‘Yeni nesil’ denilerek başlanan cümleler genellikle şikâyet, sitem ve suçlama ile bitiyor.
Kanıt olarak da sosyal medyada paylaşılanlar gösteriliyor.
Adını bildiğiniz ama hedef göstermemek adına zikretmek istemediğim bir platformdaki videolar; gerçekten de toplumun akıl sağlığından şüphe etmemize neden oluyor.
Ancak meşhur olabilmek, para kazanabilmek adına bu girişimde bulunanlar yalnızca ‘yeni nesil’ dediğimiz yaş grubu değil; ne yazık ki onların aileleri de bu rezilliğe ortaklar.
Kimin yazdığını hatırlamıyorum, konuyla ilgili bir tweet atılmıştı:
“Bir gencin saçma sapan hareketler yapan videosunu izledikten sonra yazık annesi babası görse çok üzülür diye düşünüyorum, bir sonraki videoda annesi ve babası mutfaktan salona takla atarak geçiyor.”
Belki eğlenmek istiyorlardır deyip, kendimi teselli etmeye çalışıyorum.
Ancak farkında olmadığımız bir şey var:
Dijital ayak izimiz!
Dijital çağda, internet üzerinde gerçekleştirilen her eylem, bırakılan bir izdir. Bunlara da ‘dijital ayak izi’ denmektedir.
Sosyal medya etkileşimleri, e-postalar ve diğer aktiviteler buna dâhildir.
Şu anda kimse ciddiyetin farkında değil ama silme tuşuna basınca kaldırıldığını sandığınız gönderiler orada bir yerde beklemeye devam ediyor…
***
Gittiğim bir iş görüşmesinde, insan kaynakları yetkilisine öz geçmişimi uzatmış ve karşılığında şu tepkiyi almıştım:
“Bana CV verme, ben şimdi senin Instagram, Facebook ve Linkedln hesaplarına bakacak ve neler yaptığını, nasıl biri olduğun hakkında fikir edineceğim.”
Bu tavrı doğru bulup, bulmamak değil konumuz.
Vurgulamak istediğim; gidişat.
Tabii ki kendimize bir hayal âlemi oluşturarak, günlük hayatta yapamadıklarımızı sanal olarak yaşar olduk.

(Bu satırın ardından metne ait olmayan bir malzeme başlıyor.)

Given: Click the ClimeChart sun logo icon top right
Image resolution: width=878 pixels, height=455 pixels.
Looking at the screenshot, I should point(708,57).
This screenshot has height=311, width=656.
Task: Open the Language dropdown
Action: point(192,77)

Sürekli mutlu, zengin, eğlenen profillerin gerçekte bu şekilde yaşamadıklarını biliyoruz.
Sosyal sorumluluk projelerinde çocukları bu sanrıdan kurtarabilmek için etkileyici kısa filmler oluşturuluyor.
Aslında hiç içmeyi sevmediği kahveyi alıp, fotoğrafını çekerek aldığı ‘like sayısı’ kadar gülümsüyor gençler.

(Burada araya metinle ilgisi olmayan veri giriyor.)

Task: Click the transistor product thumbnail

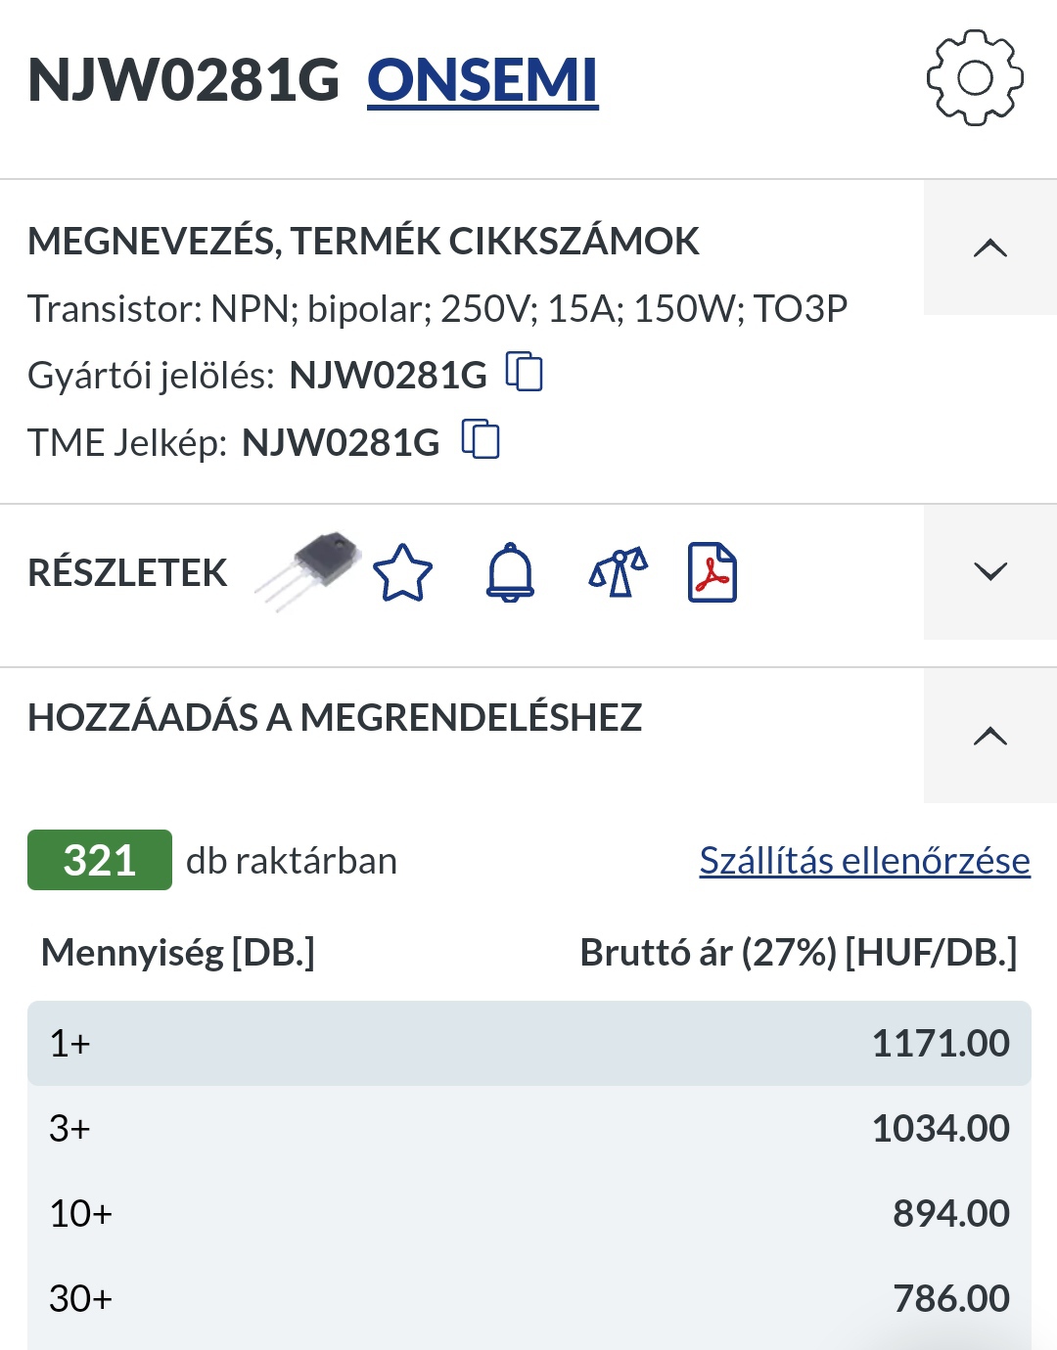Action: 308,570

Algı yönetimi yapılırken, yeni neslin geleceği hiçe sayıldı.
Çünkü ‘delete’ tuşu işe yaramıyor.
Nasıl mı?
Bir internet kullanıcı olarak büyük ihtimalle ortalama son 15 yılı çevrimiçi geçirdik.

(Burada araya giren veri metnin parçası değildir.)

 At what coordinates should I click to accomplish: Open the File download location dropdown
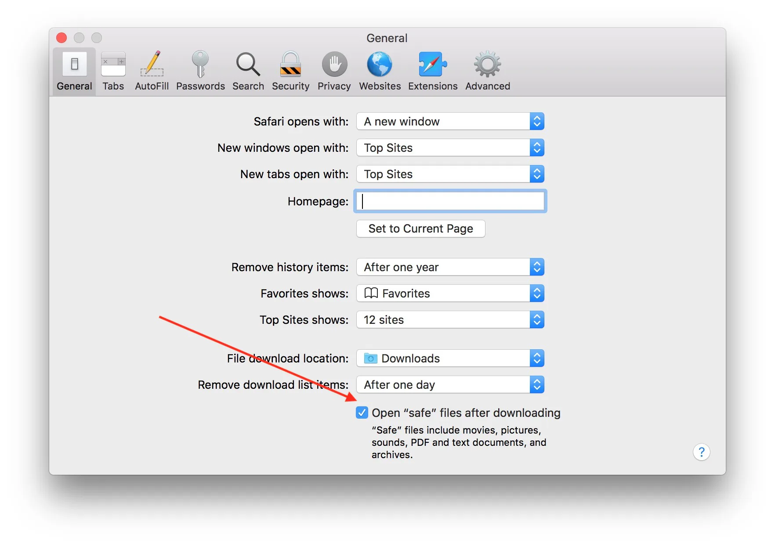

Çocukluk fotoğraflarımızdan başlayan ve an be an bizi paylaşan ebeveynimiz varsa hele; hiç kaçarı yok takip ediliyoruz.
Zaten bunu alışveriş sitelerinden gelen reklamlarla çoktan öğrendik.
Kişilerin tercihleri, zevkleri hep kontrol altında.
Bir kere kırmızı kazak aratın mesela.
Günlerce her sitede karşınıza pop-up olarak öneriler akacak.
Durum böyleyken paylaştığınız şeyler için yıllar sonra ‘bunu ben nasıl söyledim’ diye pişmanlık duyabilirsiniz.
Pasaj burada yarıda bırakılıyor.